:: Problem description ::
Without including any image, retype the records word for word.

(Saved data entries)
══════════════════════════════

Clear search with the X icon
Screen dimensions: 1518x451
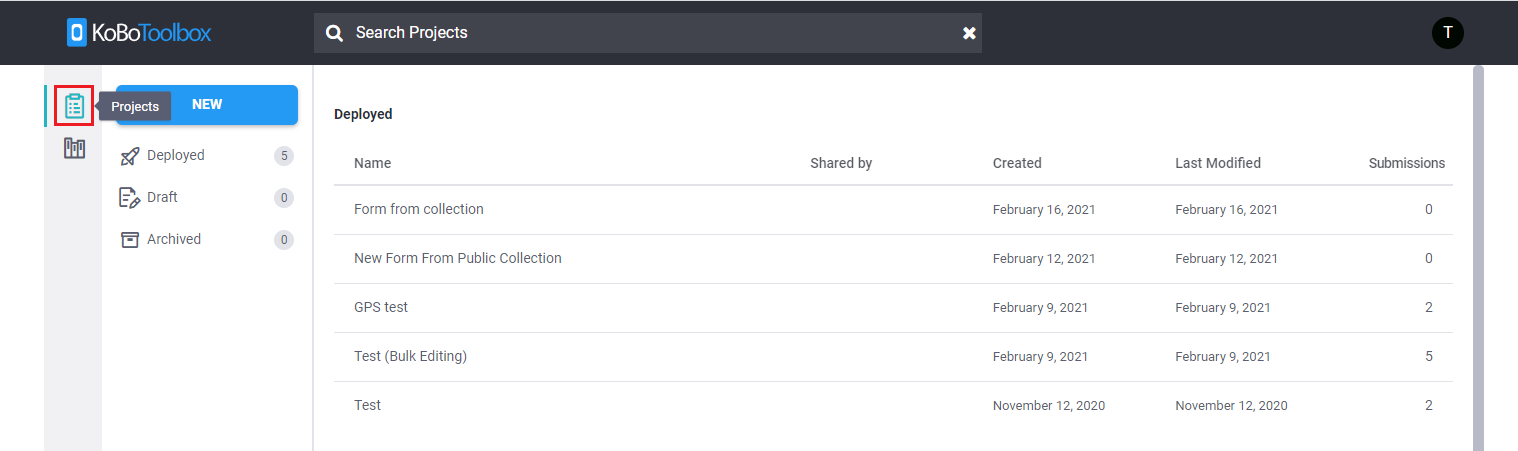(x=969, y=33)
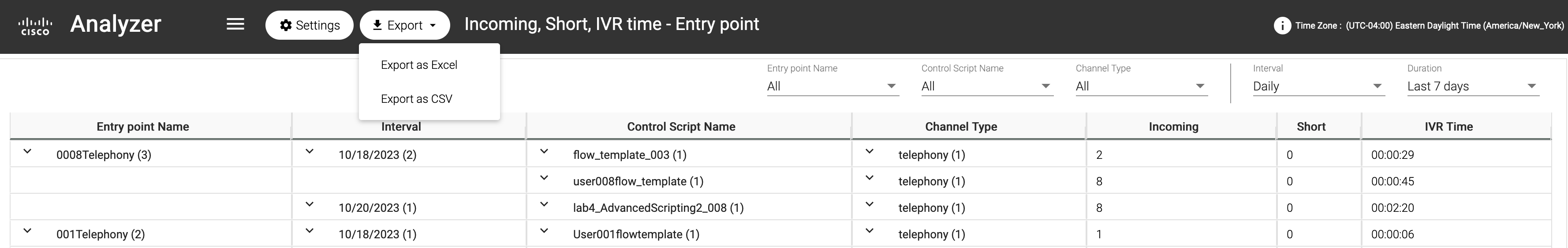
Task: Collapse the 10/20/2023 interval group
Action: (309, 205)
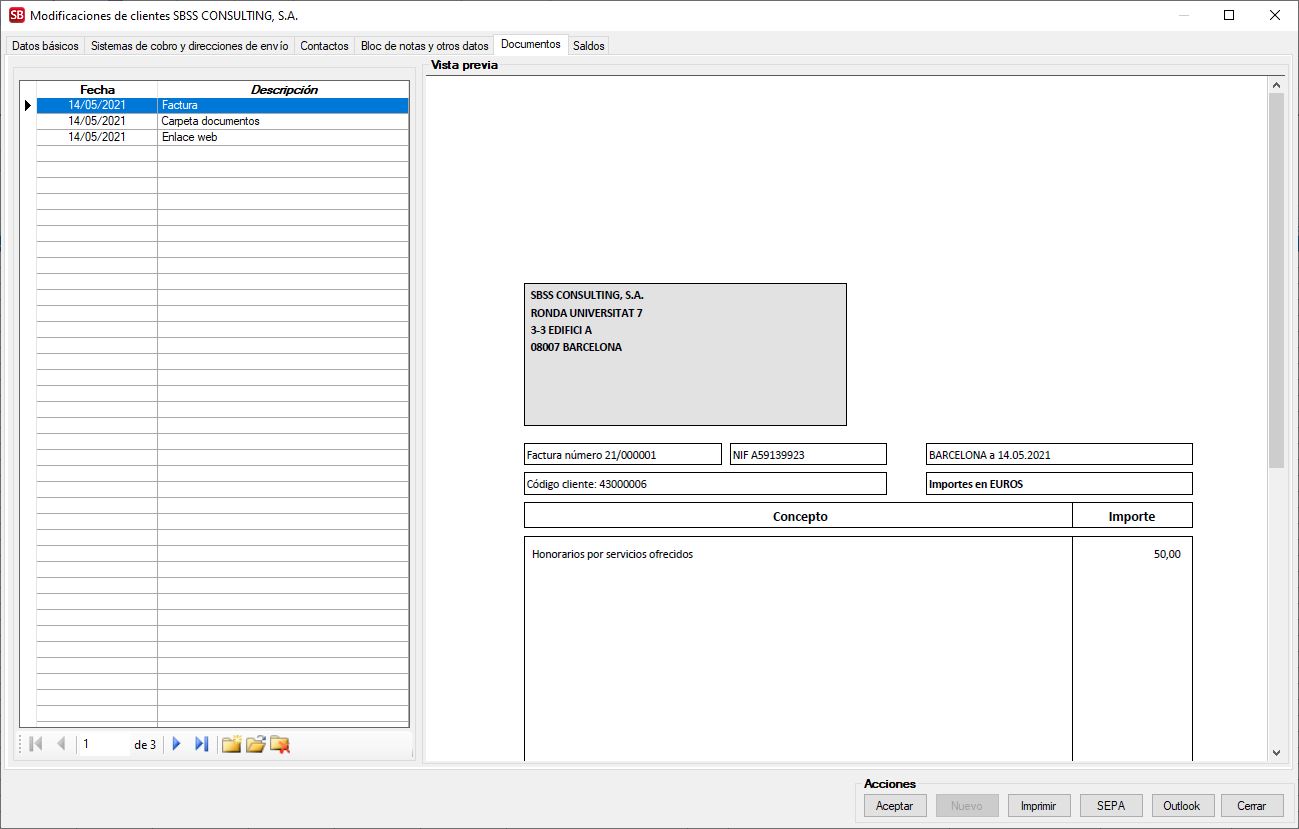The width and height of the screenshot is (1299, 829).
Task: Click the SEPA button
Action: coord(1110,806)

══════════════════════════════

:: Reply ::
Clear search with the X icon
Screen dimensions: 1518x451
(x=969, y=33)
Task: Collapse the 10/20/2023 interval group
Action: (309, 205)
The width and height of the screenshot is (1299, 829).
Task: Click the SEPA button
Action: coord(1110,806)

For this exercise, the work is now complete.